* START Article *

Skip to main content

Getting Started

Prerequisites — direnv

The repo uses direnv to inject shell environment variables automatically when you cd into the project. Install it once:

# macOS
brew install direnv

# Ubuntu / Debian
sudo apt install direnv

Then add the hook to your shell profile and restart your shell:

# ~/.zshrc  (or ~/.bashrc for bash)
eval "$(direnv hook zsh)" # replace zsh with bash if needed

Finally, allow the repo's .envrc from the project root:

direnv allow

direnv will load the variables automatically every time you enter the directory. The .envrc file is gitignored — never commit it.

note

direnv allow must be re-run whenever .envrc changes.

Prerequisites — Private Package Index (Nexus)

Some OEM projects (ai_mb, ai_stellantis) depend on cosy-encryption, which is hosted on a private Nexus index at nexus.sulzer-us.com. uv will fail with a 401 error during uv sync if credentials are not configured.

Get the Nexus username and password from a team member, then configure credentials using one of the approaches below.

macOS / Linux — ~/.netrc

Add an entry to ~/.netrc (create the file if it doesn't exist):

machine nexus.sulzer-us.com
login <username>
password <password>

Then restrict permissions:

chmod 600 ~/.netrc

uv reads ~/.netrc automatically — no additional configuration is needed.

Windows — %USERPROFILE%\.netrc

uv reads %USERPROFILE%\.netrc on Windows. Windows Explorer won't create dot-prefixed files, so use PowerShell:

@"
machine nexus.sulzer-us.com
login <username>
password <password>
"@ | Out-File -FilePath "$env:USERPROFILE\.netrc" -Encoding ascii

Alternative — environment variables

Set UV_INDEX_NEXUS_USERNAME and UV_INDEX_NEXUS_PASSWORD instead of using a netrc file. On macOS/Linux add them to your shell profile or .envrc; on Windows set them as user environment variables via System Properties → Advanced → Environment Variables. This is how CI authenticates.

* END Article *

▸ Problem requirements:
Answer these questions from the getting-started guide:
1. Which command has to be run again each time .envrc changes?
2. What error does uv give during uv sync if the Nexus credentials are not configured?
3. What command restricts the permissions on ~/.netrc?

* START Available data *

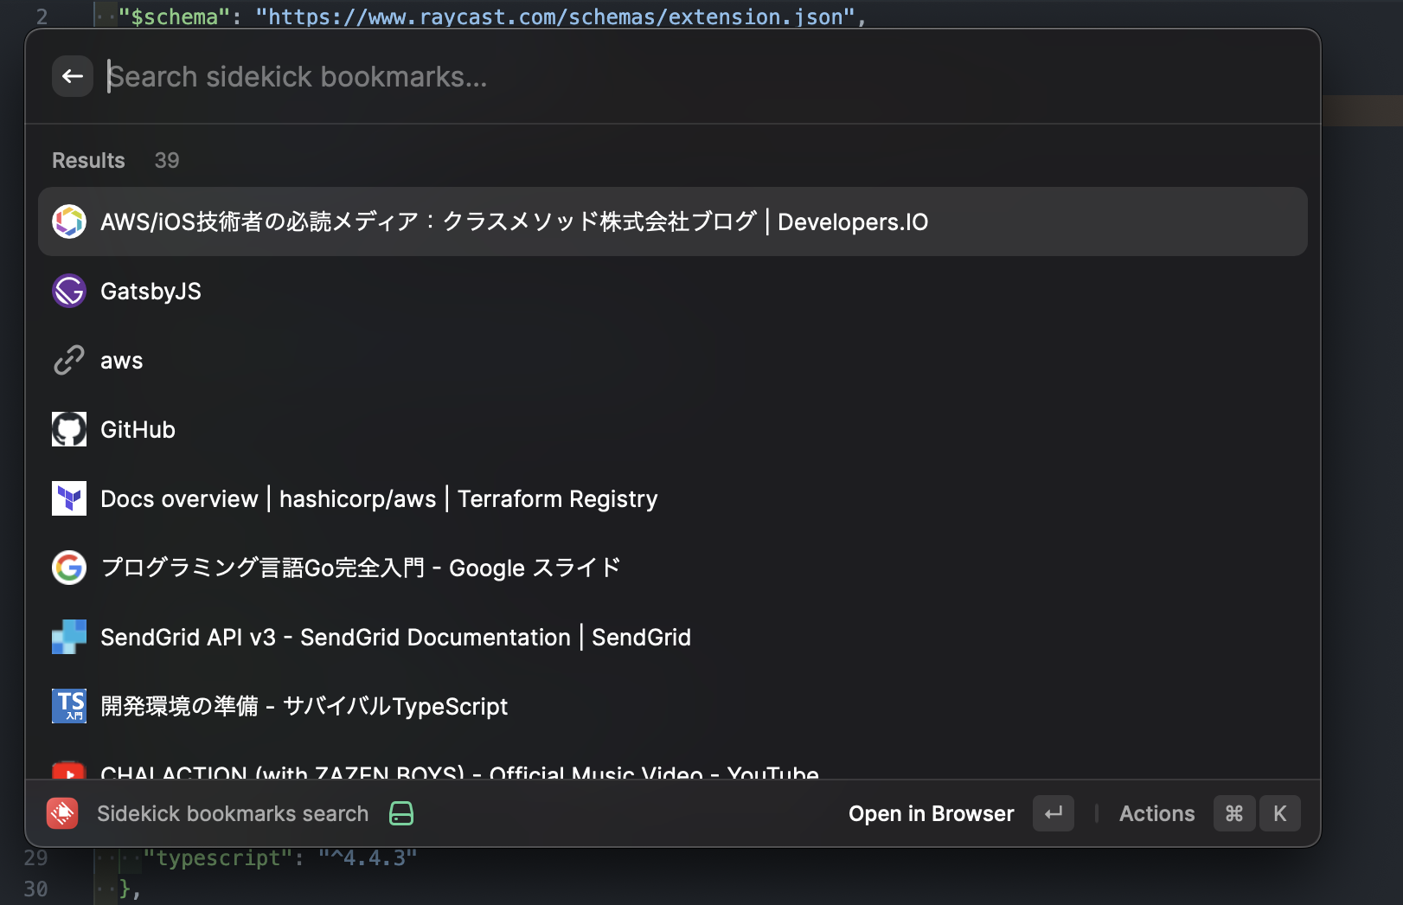The height and width of the screenshot is (905, 1403).
Task: Click the Sidekick extension icon in status bar
Action: (x=61, y=813)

* END Available data *

▸ Expected answer:
1. direnv allow
2. A 401 error
3. chmod 600 ~/.netrc